# geophagus "red head" tapajos and plants



## jamntoast (Apr 16, 2012)

i've recently picked up some geo. "red head" tapajos which are only about 2" right now and i have them in my planted tank, i've moved some things around to make more open space for them to sift etc. most of the plants i'm not worried about, i've got a couple amazon swords and some valiserna with really deep roots that haven't been moved in a bit. the plants i am worried about are some crypt wenti an lucens. the geos only take little bits of sand at a time, so i thought they might have time to grow their roots and secure themselves, but even with just little nibbles at the sand around them at a time they are already exposing the roots. i love the look that the crypts give the tank but does anyone with experience with red head geos think that i should even bother keeping the crypts? or should i quit while i'm ahead with them?


----------



## CrypticLifeStyle (Jan 16, 2013)

Redheads, and Geo Leucosticta's are the fish i started planted tanks with last December. Mine are adults though, so the sifting, and digging was a bit more extreme. Took a few months of constant replanting, but eventually i won that battle, and have determined a heavy planting of the tank has pretty much been trouble free for me for at least 3 months now. 

Whether thats the answer i dont know, but for me it has worked. Dwarf sag though i cant get to grow in the same tank as them, but plants with good roots should work for you. Part of what to look for is where is their favorite sifting area's if any, and what plants are they ones being dug up, and take them out of the tank, and just custom tailor your own situation til it works for you. 

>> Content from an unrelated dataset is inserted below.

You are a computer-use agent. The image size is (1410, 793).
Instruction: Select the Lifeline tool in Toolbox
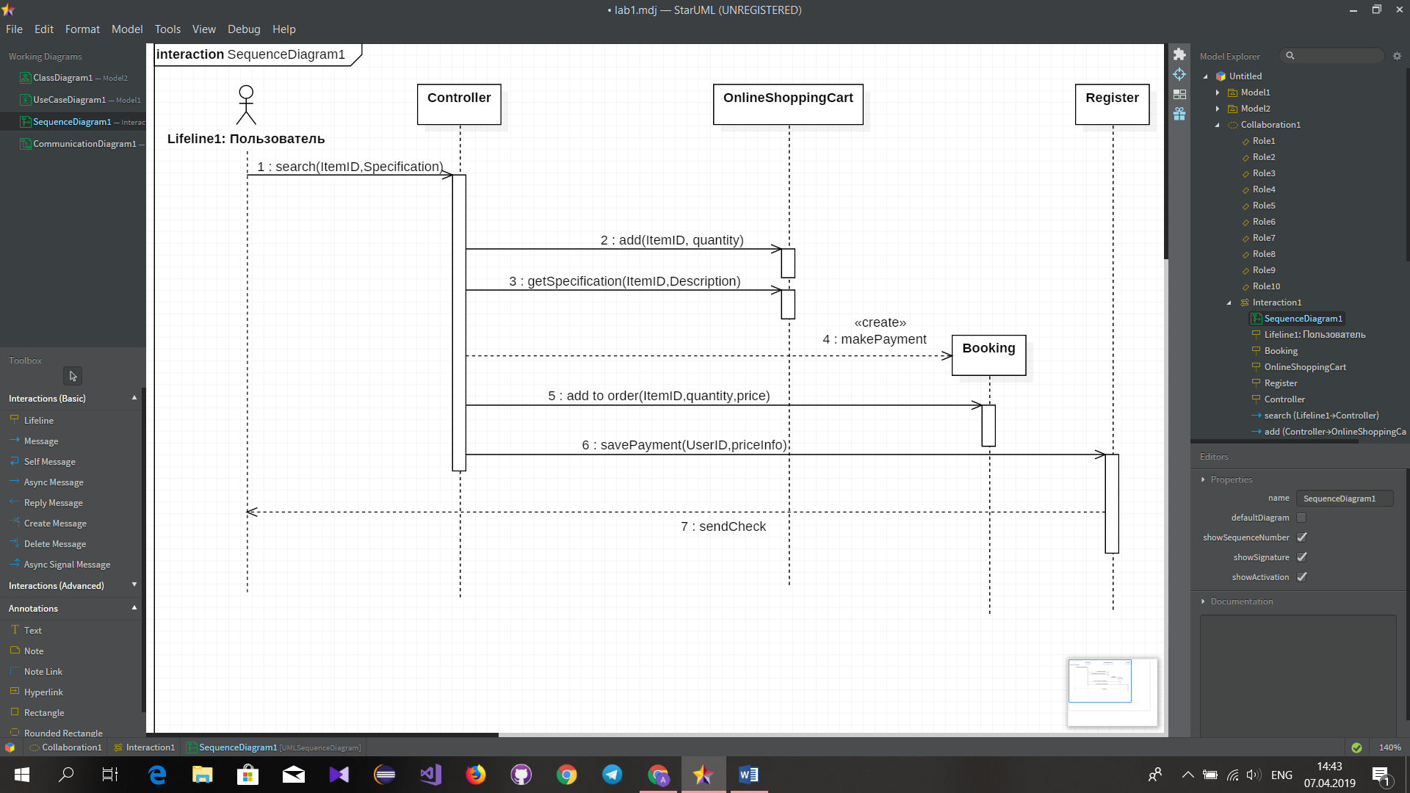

Plants with cichlids is tough as is, but with earth eaters it definitely takes more patience, and out smarting them.


----------



## jamntoast (Apr 16, 2012)

Good to hear you were able to make it work. One idea I've been toying with is putting stones around the base of the plants so they can't really get in there as easy. What plants did you have in your tank?


----------



## CrypticLifeStyle (Jan 16, 2013)

Personally i try to avoid rocks in Geo tanks as it just takes up real estate within the tank, and they prefer a sandy environment, and dont care much for rocks except to spawn on. As far as plants go basically they are all species of swords, crypts, vals, i have anubias on suction cups attached to the tank glass, stem plants in bunches like ludwigia's, several Bacopa species, ferns hot glues to driftwood. So many more i'm just too noobie to name. There's pics in my profile of what i've gotten away with.


----------



## jamntoast (Apr 16, 2012)

Thanks for the info, this is actually pretty helpful. I think I have a better idea of what I want to do now. I might set up a new tank for my shrimps and might throw the crypts in there and then just use a couple more swords and bigger anubias varieties. Just to keep it easy and have space for them to sift. How deep did your red heads dig? Should I think about either adding more sand to my sand cap or un-dieting it? My sand cap is about 2"


----------